Copy the data exactly. Images are to be left out.

----------

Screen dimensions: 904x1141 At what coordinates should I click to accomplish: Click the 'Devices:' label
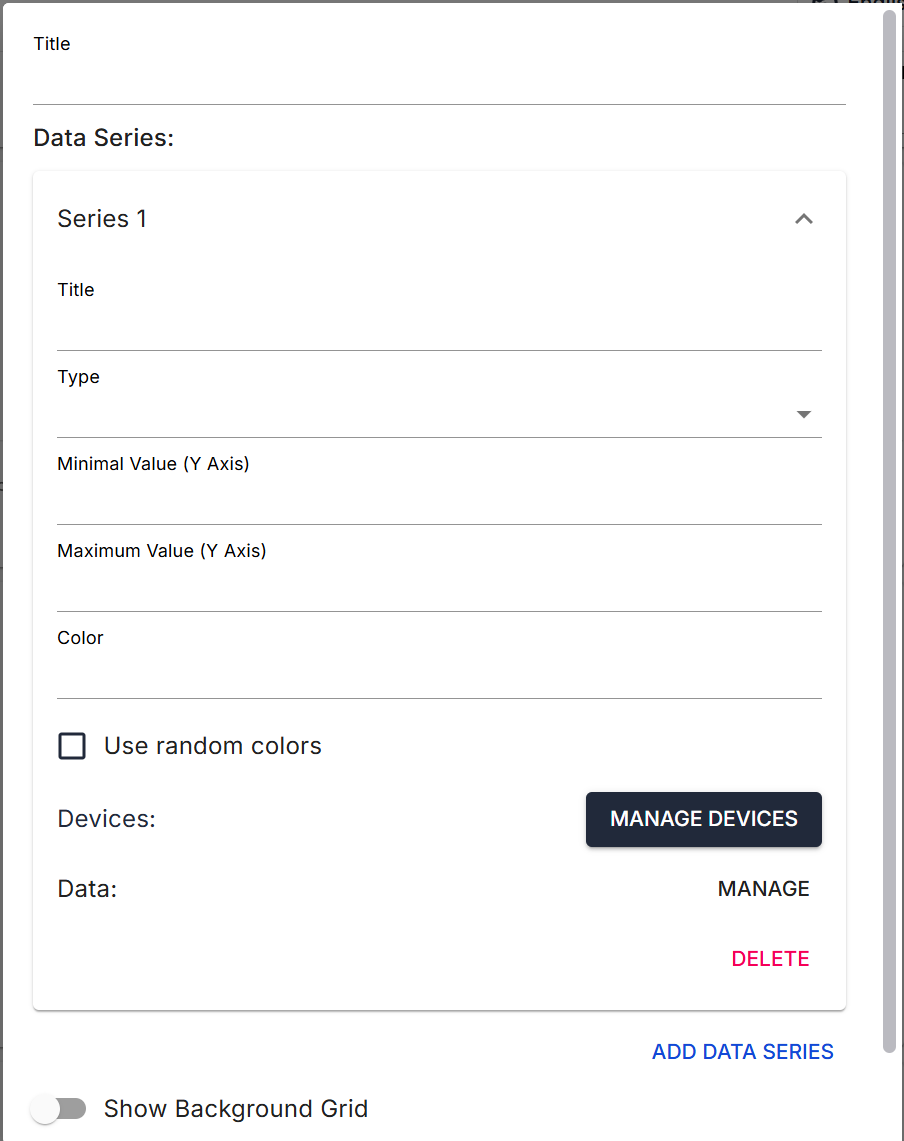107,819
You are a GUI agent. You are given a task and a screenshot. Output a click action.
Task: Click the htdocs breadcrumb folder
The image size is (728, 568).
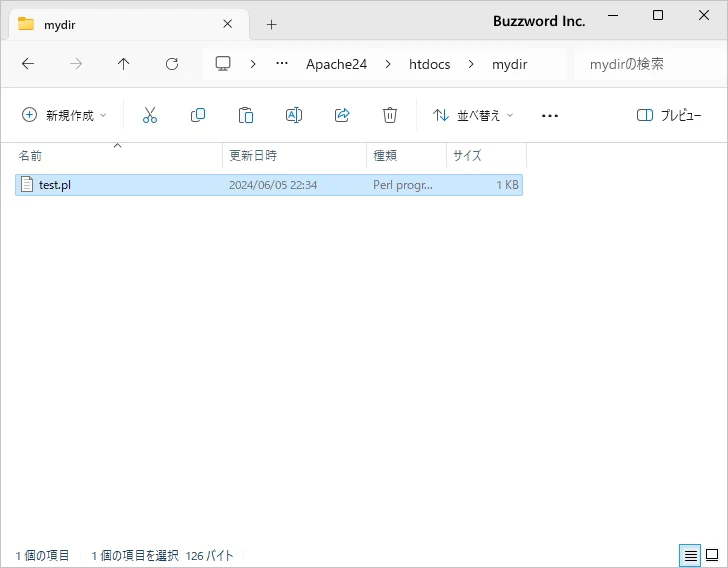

----------

§ Finished task:
Screen dimensions: 904x1141 At what coordinates should I click to accomplish: Click the 'Devices:' label
107,819
You are a GUI agent. You are given a task and a screenshot. Output a click action.
Task: Click the htdocs breadcrumb folder
The image size is (728, 568).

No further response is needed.